EXTRAIT FOURNI
· · · · ·

Mikhael Manekin, Haaretz, 3/9/2021
Traduit par
Fausto Giudice, Tlaxcala

 

Mikhael Manekin (1979) est le directeur de l'Alliance pour l'avenir d'Israël, qui se consacre à la création d'un réseau politique entre Arabes et Juifs en Israël. Avant de diriger l'Alliance, il a été directeur de Molad, un groupe de réflexion progressiste non partisan situé à Jérusalem et axé sur le changement démocratique en Israël. Avant cela, Mikhael était le directeur exécutif de Breaking the Silence, un groupe de vétérans de l'armée israélienne dont le but est d'éduquer le public sur les résultats du contrôle militaire de la Cisjordanie et de Gaza.
Mikhael a écrit sur les affaires étrangères israéliennes et les relations arabo-juives dans diverses publications, notamment Foreign Policy, Foreign Affairs, Haaretz et The Nation. Il a récemment publié L’aube de la rédemption ; éthique, tradition et pouvoir juif (en hébreu), un livre qui analyse l'intersection entre l'éthique juive et les relations arabo-juives en Israël.

Mikhael est un juif religieux appartenant au parti travailliste. @MikhaelManekin

La violence et le pillage ont toujours été objets d’anathème dans le judaïsme. Qu'est-ce qui a mal tourné ?
 
Des travailleurs palestiniens passent illégalement en Israël depuis la Cisjordanie, en 2020. Toute mention de la souffrance palestinienne est considérée comme nuisible à l'État. Photo : Oded Balilty / AP

Ces dernières années, on se rend de plus en plus compte que l'occupation n'est pas temporaire, mais qu'il s'agit d'une subjugation militaire qui dure depuis plus d'un demi-siècle et dont la fin n'est pas visible à l'horizon. La prolongation de l'occupation affecte la liberté de millions de personnes et démantèle l'identité collective de toute une nation. Et plus elle s'enracine, plus elle est perçue comme une caractéristique essentielle d'Israël, de sorte que la résistance à cette occupation est perçue comme une résistance à l'existence même de l'État. Toute mention de la souffrance des Palestiniens est perçue comme une atteinte à l'État.

De nombreuses personnes pratiquantes participent activement à la promotion et à la justification de l'occupation. Les représentants du mouvement religieux sioniste, une force dominante aujourd'hui dans l'armée, valident moralement et en termes de halakha (loi religieuse traditionnelle) chaque opération des forces de défense israéliennes et chaque action de colonisation. Il semble parfois que la position religieuse naturelle soit de soutenir ces actions. Aujourd'hui aussi, alors que l'éthique religieuse sioniste de la colonisation sur des collines rocheuses s'est transformée en une vie plus bourgeoise, et que les campagnes militaires prolongées ont été remplacées par un maintien de l'ordre quotidien pour contrôler une population privée de droits, il semble toujours que les porteurs de kippa soient à l'avant-garde de l'idéologie de la supériorité ethnique.

· · · · ·

EXERCICE PROPOSÉ 1
Répondez aux questions suivantes à partir de l'extrait fourni.
(a) De quel groupe de vétérans de l'armée israélienne Mikhael Manekin a-t-il été le directeur exécutif ?
(b) Depuis combien de temps dure la subjugation militaire décrite dans l'extrait ?
(c) Quel mouvement l'extrait présente-t-il comme une force dominante aujourd'hui dans l'armée ?

· · · · ·

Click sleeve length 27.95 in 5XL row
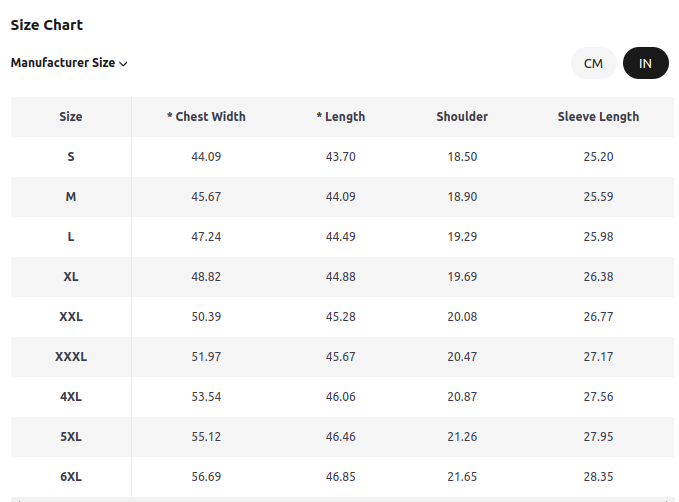679x502 pixels. [598, 437]
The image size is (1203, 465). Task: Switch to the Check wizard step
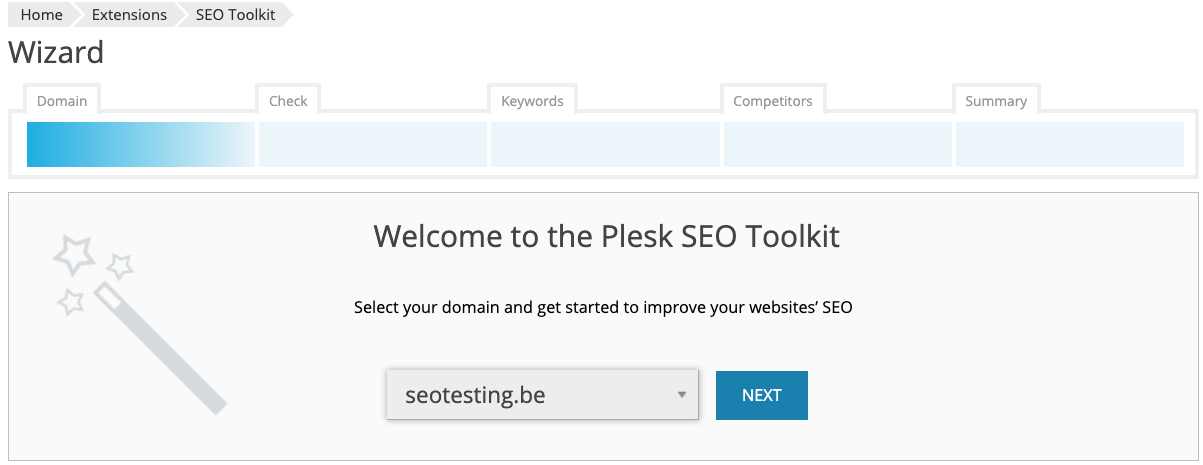pos(288,101)

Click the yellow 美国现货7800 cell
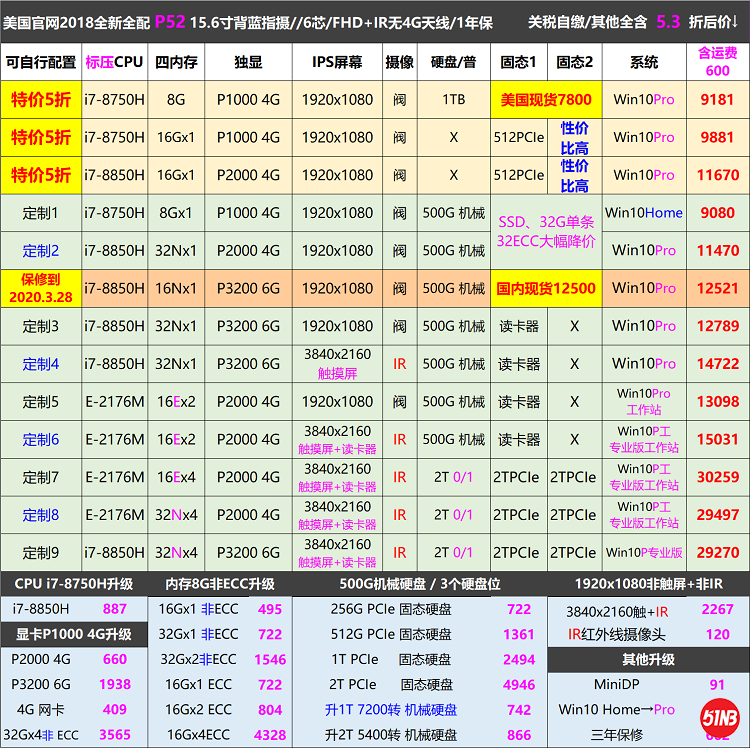(545, 100)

· · · · ·

EXERCICE PROPOSÉ 2
Recopiez à l'identique toutes les lignes des enregistrements ci-dessus, en laissant les images de côté.

RÉPONSE RÉDIGÉE 1
(a) Il a été le directeur exécutif de Breaking the Silence.
(b) Elle dure depuis plus d'un demi-siècle.
(c) Il s'agit du mouvement religieux sioniste.

RÉPONSE RÉDIGÉE 2
Click sleeve length 27.95 in 5XL row
679x502 pixels. [598, 437]
The image size is (1203, 465). Task: Switch to the Check wizard step
pos(288,101)

Click the yellow 美国现货7800 cell
(545, 100)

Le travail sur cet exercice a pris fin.